Vaccines in clinical development
As part of our collaboration with the U.S. government, we are developing a freeze-dried version of MVA-BN® smallpox/monkeypox vaccine with an improved shelf-life and storage conditions to replace the stockpile of the liquid-frozen version. The vaccine has completed Phase 3 clinical trials and we are working to finalize the transfer of the freeze-dried manufacturing process that is the last activity to support the submission of a supplement BLA to the FDA to extend the current approval of JYNNEOS for the freeze-dried version.
MVA-BN RSV is our product candidate for the prevention of RSV (Respiratory Syncytial Virus). The vaccine incorporates five different RSV antigens to stimulate a broad immune response against both RSV subtypes (A and B), thus mimicking the immune response observed following a natural response to an RSV infection.
ABNCoV2 is a next-generation COVID-19 vaccine candidate, initially developed by AdaptVac using their proprietary capsid virus like particle (cVLP) technology. Bavarian Nordic has licensed the global commercialization rights to the vaccine and has assumed the responsibility for further clinical development towards licensure.
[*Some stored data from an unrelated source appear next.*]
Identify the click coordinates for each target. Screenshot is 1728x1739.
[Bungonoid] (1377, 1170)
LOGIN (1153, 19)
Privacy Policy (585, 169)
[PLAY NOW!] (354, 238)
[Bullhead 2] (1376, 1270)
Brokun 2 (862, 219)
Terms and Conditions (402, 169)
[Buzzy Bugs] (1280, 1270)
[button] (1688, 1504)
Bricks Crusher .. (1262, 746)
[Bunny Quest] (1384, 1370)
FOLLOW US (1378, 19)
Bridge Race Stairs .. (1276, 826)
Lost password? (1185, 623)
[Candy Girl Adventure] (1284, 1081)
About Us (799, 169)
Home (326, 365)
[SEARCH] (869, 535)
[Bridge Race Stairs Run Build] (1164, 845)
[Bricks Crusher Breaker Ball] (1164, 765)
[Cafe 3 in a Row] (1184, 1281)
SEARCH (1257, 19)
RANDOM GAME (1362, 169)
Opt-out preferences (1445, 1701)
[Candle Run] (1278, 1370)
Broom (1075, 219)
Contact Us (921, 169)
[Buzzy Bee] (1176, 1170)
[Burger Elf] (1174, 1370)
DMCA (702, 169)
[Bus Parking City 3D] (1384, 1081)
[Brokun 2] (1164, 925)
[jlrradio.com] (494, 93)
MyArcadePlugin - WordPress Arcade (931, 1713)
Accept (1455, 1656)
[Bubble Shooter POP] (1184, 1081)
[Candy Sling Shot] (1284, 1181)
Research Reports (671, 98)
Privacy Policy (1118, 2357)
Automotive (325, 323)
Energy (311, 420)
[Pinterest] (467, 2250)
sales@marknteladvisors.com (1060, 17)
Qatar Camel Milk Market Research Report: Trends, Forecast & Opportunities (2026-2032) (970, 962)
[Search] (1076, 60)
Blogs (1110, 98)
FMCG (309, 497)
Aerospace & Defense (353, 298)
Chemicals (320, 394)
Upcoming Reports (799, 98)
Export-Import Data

ABNCoV2 is being developed as a universal booster vaccine, i.e., it is intended for use as a booster to any other type of COVID-19 vaccine. The goal is to create a longer-lasting vaccine protection with broader efficacy that obviates the need for continuously adapting to new variants of the SARS-CoV-2 virus.
TAEK-VAC is a novel immuno-oncology candidate employing our MVA-BN technology. A Phase 1/2 open label trial of intravenous administration of the vaccine, was initiated in 2021 in patients with advanced HER2 and brachyury-expressing cancers. The first stage of the trial is investigating the safety and tolerability of escalating doses of the vaccine before advancing into stage 2, expected in 2022.